From Idea to MVP to Sales

Pete Callaghan

Dec 13, 2023

9

Pete Callaghan

Dec 13, 2023

9

Sometimes, I get an idea that I have to build. This idea is ReleaseLoop. I didn't need this idea, but here we are. 

The idea

In July 2023, I had an idea for a project management app for record labels to plan and manage their operations. 

From my experience, record label owners and managers are disorganized or are the type who like to plan. I'm also disorganized, have endless ideas, and without structure, I don't get a lot done. I use tools to help me.

My vision is an app where record label owners can plan, organize, and strategize their operations. Think Basecamp, but just for the music industry. In my head, it looks good. 

I can't code

I had a slight problem. I can't code. But like I do with everything, I threw myself in the deep end and learned how to use Bubble. Bubble is a no-code app development platform.

One advantage I did have was technical knowledge of how apps work. I co-founded Promoly in 2014. My technical co-founder, Mike, taught me a lot about applications work. 

I chose Bubble because I can get an MVP done faster without learning to code, which would have taken longer. 

I had an MVP (minimal viable product) created within a few weeks.
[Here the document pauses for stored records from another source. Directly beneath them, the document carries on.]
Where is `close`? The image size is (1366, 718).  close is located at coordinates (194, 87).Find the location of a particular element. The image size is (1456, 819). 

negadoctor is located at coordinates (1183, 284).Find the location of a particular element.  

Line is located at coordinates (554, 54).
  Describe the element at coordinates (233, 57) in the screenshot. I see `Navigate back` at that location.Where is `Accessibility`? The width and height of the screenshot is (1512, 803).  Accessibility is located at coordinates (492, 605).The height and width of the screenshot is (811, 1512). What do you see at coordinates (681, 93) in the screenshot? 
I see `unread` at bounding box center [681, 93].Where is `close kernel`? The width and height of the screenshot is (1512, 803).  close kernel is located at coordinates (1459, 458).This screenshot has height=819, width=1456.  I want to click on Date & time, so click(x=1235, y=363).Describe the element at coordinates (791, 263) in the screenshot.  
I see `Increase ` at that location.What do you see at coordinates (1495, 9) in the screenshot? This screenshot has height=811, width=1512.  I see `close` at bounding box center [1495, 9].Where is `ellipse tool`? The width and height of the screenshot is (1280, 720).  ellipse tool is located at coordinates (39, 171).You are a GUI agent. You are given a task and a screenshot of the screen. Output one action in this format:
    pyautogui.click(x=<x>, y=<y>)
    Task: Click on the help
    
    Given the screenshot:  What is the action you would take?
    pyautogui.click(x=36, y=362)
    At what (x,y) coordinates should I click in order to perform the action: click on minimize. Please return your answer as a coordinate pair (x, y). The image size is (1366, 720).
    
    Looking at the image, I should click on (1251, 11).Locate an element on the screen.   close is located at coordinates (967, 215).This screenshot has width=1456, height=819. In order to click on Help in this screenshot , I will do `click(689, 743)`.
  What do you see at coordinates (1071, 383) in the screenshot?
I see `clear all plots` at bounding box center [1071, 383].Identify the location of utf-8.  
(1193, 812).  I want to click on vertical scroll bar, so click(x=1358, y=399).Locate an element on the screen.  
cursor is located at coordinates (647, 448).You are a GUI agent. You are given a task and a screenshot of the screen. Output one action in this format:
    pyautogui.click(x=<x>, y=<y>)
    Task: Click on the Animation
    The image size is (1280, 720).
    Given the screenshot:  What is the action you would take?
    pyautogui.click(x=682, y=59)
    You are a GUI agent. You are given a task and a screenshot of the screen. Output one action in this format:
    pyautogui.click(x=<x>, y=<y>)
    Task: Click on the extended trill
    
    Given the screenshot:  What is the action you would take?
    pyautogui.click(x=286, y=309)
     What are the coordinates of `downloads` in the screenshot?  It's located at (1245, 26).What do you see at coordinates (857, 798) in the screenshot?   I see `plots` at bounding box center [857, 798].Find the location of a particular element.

I didn't bother with too many tutorials unless I needed them for a particular purpose. For example, I would look up "How do I filter a repeating group." But I learned most of Bubble using ChatGPT. ChatGPT is my technical co-founder for ReleaseLoop. When I got highly stuck, I paid for a coaching call from Kieran at Nocodelife. He solved it in 30 minutes. Well worth the money. He saved me a lot of frustration. 

Looking back at V1 of my MVP, it was terrible. That didn't matter then, as it gave me the backbone to work on.

One of the biggest mistakes I made was getting the database schema wrong. I made it impossible to scale. Record labels have teams, but the way I created the schema, adding a team member to an account wouldn't be possible. Everything I had built, I needed to rebuild. But that was ok. 

Here's ReleaseLoop in December 2023. 

Release Page:

Tasks / Kanban

As you can see, I kept the same idea but made it cleaner and intuitive.

Marketing ReleaseLoop

Marketing is every founder's nemesis. It's so easy to keep building without telling anyone. But at some stage, you must stop creating and start marketing. You can do both if you're VC-backed, but I'm not. I'm doing this bootstrapped solo. 

From day one, I've been public about what I'm building. I'd build and then share what I've made on social media. 

Lifetime deals

I decided to sell lifetime deals quietly. Too many lifetime deal sales are a recipe for disaster—the upkeep, support, and ongoing costs. I see a lot of companies that oversold and are now closed. 

When I say quietly, I posted about ReleaseLoop on LinkedIn, asking if anyone was interested in my vision. 

I wanted feedback from people who are willing to pay. 

I created a basic landing page using Carrd, which collected 'waitlist' email signups. I got 66 people to join my waitlist. I would then post about ReleaseLoop on LinkedIn and email the waiting list about my post, which would drive more engagement to the post. 

On August 3rd, 2023, I sent out the following email. 

You can see I sent out a Stripe link. I didn't have billing inside ReleaseLoop - for anyone who purchased, I would update their account manually. I did this because I didn't think building a billing system was worth it if no one wanted ReleaseLoop.

In total, from the lifetime deal, I made $686. Not enough to take over the world, but enough to validate my idea and to keep building. 

I closed the lifetime deal on November 2nd, 2023. By then, I had built billing and integrated Stripe to take payments. I switched to $6 per user per month. 

As of December 15th, 2023, I have eight monthly paying customers and $48 MRR (Monthly Recurring Revenue). Early days. 

Moving forward

ReleaseLoop is functional but imperfect, and I'm still finding product market fit. But people are paying for it, so I'm closer than I think. 

Marketing is my focus now - I need revenue to grow. I'm doing this solo with a $0 budget to see what's possible. ReleaseLoop's revenue has paid for web hosting, Bubble costs, and a coaching call from Nocode Life. 

Here's how I'm planning to grow ReleaseLoop to 100 users: 

- Outreach on LinkedIn. 

- I need to keep writing content for LinkedIn and ReleaseLoop blog. 

- I'll ask customers to refer their label friends. 

- I tell people via social and email when I build something new. 

- I will keep asking customers for feedback. 

That loop will continue. 

I'll report back in a month and post my next set of learnings, growth, and problems I've encountered. Chat soon.